Para Pemimpin Masa Depan

Menjadi Indonesia adalah sebuah proses. Demikian halnya saya dalam memimpin ibukota Jakarta saat ini. Sebuah proses demokrasi yang menarik dan berbeda dari daerah lain. Mulai dari pemilihan umumnya hingga kini saya menjalani proses mendengar dan menangkap apa yang diinginkan akar rumput.
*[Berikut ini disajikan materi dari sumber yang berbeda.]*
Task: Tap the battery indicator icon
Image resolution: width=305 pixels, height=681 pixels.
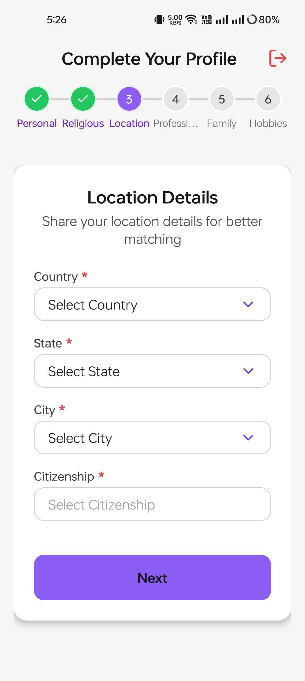Action: click(x=252, y=19)
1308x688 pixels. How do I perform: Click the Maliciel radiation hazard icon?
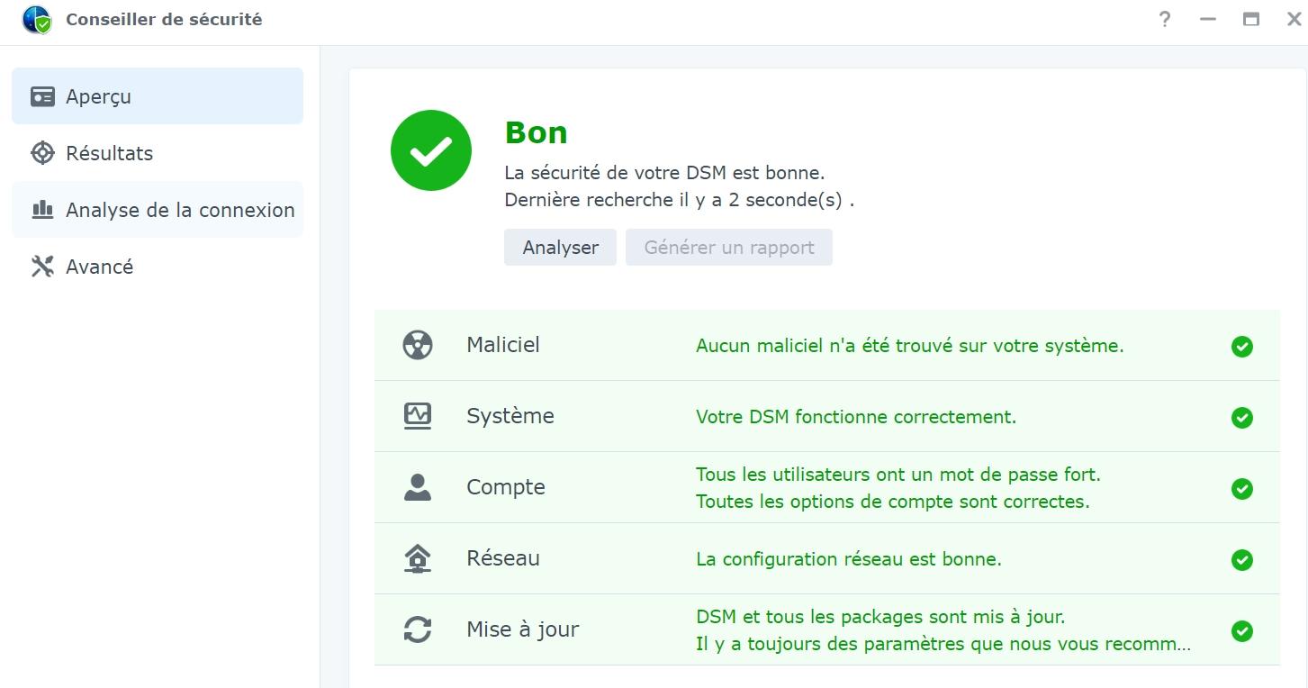(x=418, y=345)
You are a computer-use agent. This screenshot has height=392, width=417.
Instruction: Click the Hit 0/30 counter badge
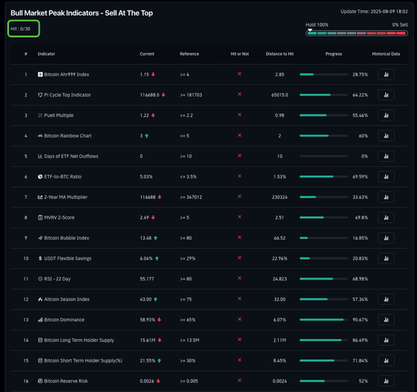pyautogui.click(x=24, y=28)
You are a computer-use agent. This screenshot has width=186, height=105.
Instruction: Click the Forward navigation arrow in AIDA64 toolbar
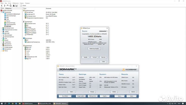pos(4,5)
Bagi saya, memimpin adalah juga mendengarkan. Maka turunlah ke lapangan, dengarkan masyarakat berkeluh kesah, apa masalah mereka, apa yang mereka mau dan bagaimana mereka menyelesaikan masalah.

Itulah mengapa saya harus ‘blusukan’ ke kampung-kampung sempit. Karena dengan ‘blusukan’, saya mendapat banyak aspirasi, saran bahkan kritik dari mereka. Sering masalahnya terlihat sederhana, tapi menjadi kompleks karena sudah lama dibiarkan dan tidak ada terobosan komunikasi.

Turun ke lapangan juga bukan sekadar blusukan ke kampung kumuh. Tapi saya juga sekaligus mengawasi, apakah proyek dan program kerja kami berjalan sesuai sasaran. Ini adalah sebuah bentuk manajemen menyelesaikan masalah. Dengan perencanaan yang baik tanpa pengawasan ke bawah juga tidak bisa terwujud.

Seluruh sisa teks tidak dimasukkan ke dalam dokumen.